Un regard historique
Cette stratégie n’est pas nouvelle. L’auteur replace les guerres actuelles dans une longue continuité historique. L’hégémonie britannique puis française au XIXe siècle, contestée par l’Allemagne nazie au XXe siècle, a laissé place, après 1945, à la domination des États-Unis. La chute de l’URSS aurait ouvert une phase d’unilatéralisme américain, marquée par des interventions en Irak, en Yougoslavie, en Afghanistan ou en Libye.
Pour illustrer la manipulation de l’opinion, Roland rappelle les « mensonges de guerre » : les faux charniers de Timisoara en Roumanie, la fiole brandie par Colin Powell pour justifier l’invasion de l’Irak, ou encore l’image de l’infirmière en larmes évoquant des couveuses arrachées au Koweït. Autant d’exemples, selon lui, d’une propagande systématique.
Le capitalisme en crise
L’analyse de Diagne Fodé Roland se nourrit d’une grille marxiste-léniniste. Citant Lénine, il décrit le capitalisme à son stade impérialiste comme un système en décomposition, miné par la recherche du profit maximum et la financiarisation. La mondialisation a transformé de nombreux pays du Sud en « ateliers du monde », tandis que l’Occident s’est mué en économie de rente. Cette contradiction entre production mondialisée et accaparement privé des richesses engendrerait, selon lui, un cycle inévitable de guerres et de crises.
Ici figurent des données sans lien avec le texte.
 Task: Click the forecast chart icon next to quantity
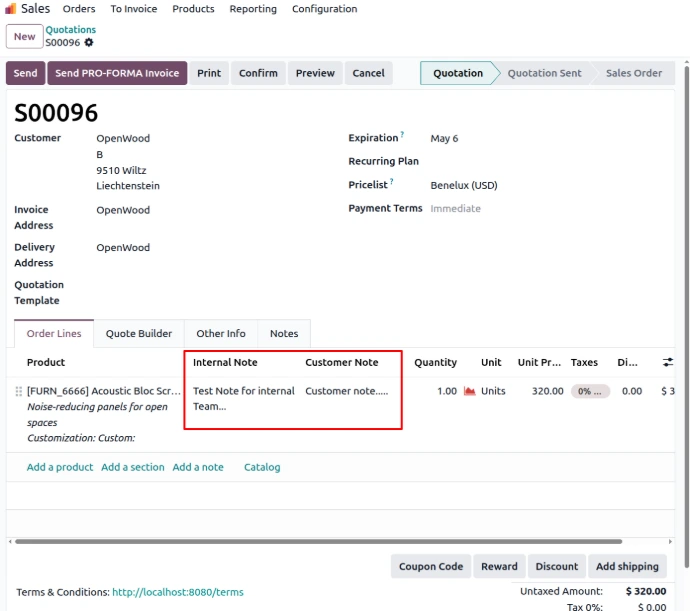coord(469,391)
L’Afrique en ligne de mire
Le texte met particulièrement en avant le cas du Sahel. Depuis le retrait progressif de l’armée française et la montée en puissance de l’Alliance des États du Sahel (AES), les attaques terroristes se sont multipliées au Mali, au Burkina Faso et au Niger. Roland y voit une stratégie de déstabilisation visant à « étouffer économiquement » ces pays enclavés. Le terrorisme, soutient-il, fonctionnerait comme un relais des sanctions autrefois imposées par la CEDEAO.
Pour lui, l’AES illustre la volonté de certains États africains de rompre avec le néocolonialisme et de s’inscrire dans une dynamique multipolaire, aux côtés des BRICS et de l’Organisation de coopération de Shanghai (OCS). Mais cette orientation souverainiste les placerait dans la ligne de mire de l’OTAN.
Un appel à l’unité
Au-delà du constat, Diagne Fodé Roland lance un appel : « Il est temps que les luttes des forces souverainistes de chaque pays d’Afrique convergent pour former et forger l’unité irrésistible de la vague montante de l’actuelle seconde phase de libération africaine contre le néocolonialisme et l’impérialisme. »
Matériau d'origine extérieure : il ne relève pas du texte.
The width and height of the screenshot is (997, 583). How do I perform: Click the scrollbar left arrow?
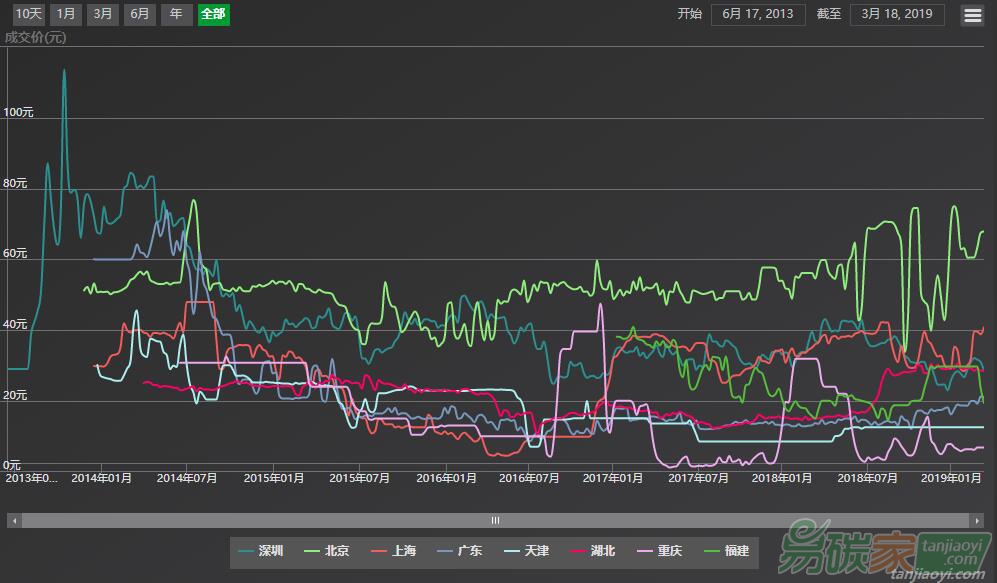click(x=14, y=520)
Ce texte se veut donc autant une analyse qu’un manifeste. Il cherche à replacer chaque conflit local dans une architecture mondiale, à dénoncer les discours dominants et à mobiliser les peuples du Sud autour d’une lutte commune.
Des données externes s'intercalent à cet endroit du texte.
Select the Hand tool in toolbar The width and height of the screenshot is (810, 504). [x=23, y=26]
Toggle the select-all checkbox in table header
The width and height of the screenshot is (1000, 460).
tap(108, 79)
En filigrane, une idée traverse toute la contribution : loin d’être des foyers de tensions indépendants, les guerres actuelles seraient les symptômes d’un capitalisme impérialiste à bout de souffle. Et pour Roland, seule l’unité des peuples et des nations opprimées peut faire échec à cette logique destructrice.
Synthèse Djamal Guettala
Texte basé sur la contribution de Diagne Fodé Roland, 29 septembre 2025
Mini-biographie
Diagne Fodé Roland est un intellectuel et militant panafricain engagé sur les questions d’impérialisme, de néocolonialisme et de souveraineté des peuples africains. Ses contributions analysent les conflits mondiaux à travers une grille marxiste-léniniste, dénonçant la domination des puissances occidentales et appelant à l’unité des forces souverainistes pour construire une alternative globale.